In America, 15 million children are exposed to domestic violence every year. In Alaska, more than six percent of mothers of children under the age of three say their child has seen, firsthand, violence or physical abuse. Exposure to violence has an impact on them, and repeated exposure can cause physical and emotional problems that may last a lifetime.

The stress of these adverse childhood experiences can even lead to shorter lifespans, according to some long-term studies.

What domestic violence looks like to children is often far worse than anything a parent can imagine. Studies show that heart disease, asthma and diabetes are often made worse by stress.

What domestic violence looks like to children often means an inability to focus in school, behavioral problems, anxieties, and sleeping and eating disorders.

Although some researchers set the health-related costs of domestic violence at $750 billion per year, the cost has to be much higher, because there are some things you simply cannot quantify.

The kind of domestic violence children are exposed to takes many forms. It may be verbal or physical abuse by one parent to another. It may consist of isolating someone from social support by cutting a spouse off from family or friends, or shaming a spouse in front of others. Or it may be committing physical harm, like the twisting of an arm, shoving, pulling hair, or slapping of a face.

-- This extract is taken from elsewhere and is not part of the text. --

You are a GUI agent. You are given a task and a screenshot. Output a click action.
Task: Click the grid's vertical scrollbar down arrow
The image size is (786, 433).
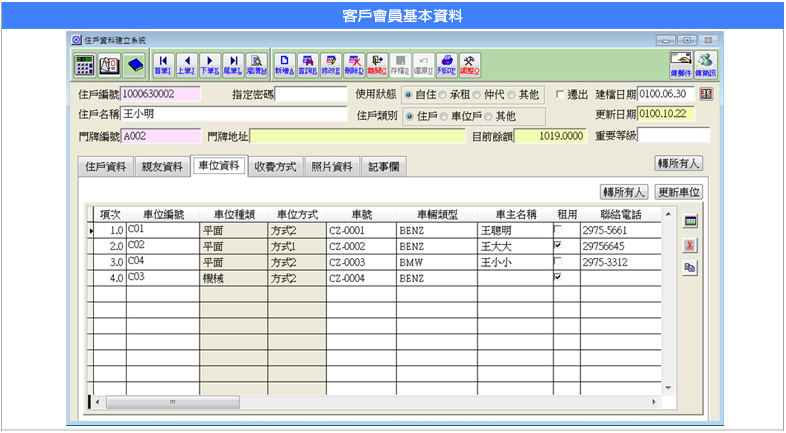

It too often escalates and sometimes ends tragically in death.

We must not only break the silence about domestic violence, but we must end the epidemic that has overtaken our communities in Alaska.

In the past four years, funding for domestic violence and sexual assault prevention and intervention has increased. Alaskans in more than 150 communities are now standing up for victims and survivors in our Choose Respect initiative. We continue to reach out to women to get themselves and their children to safety. We encourage them to start the healing process with caring, trained professionals - heroes in our communities who spend their lives offering hope to survivors.

I call on every Alaskan to make a commitment to become part of a great tide of action to end the epidemic of domestic violence. Let's help victims become survivors and make sure perpetrators get caught, so they do no more harm to Alaskans.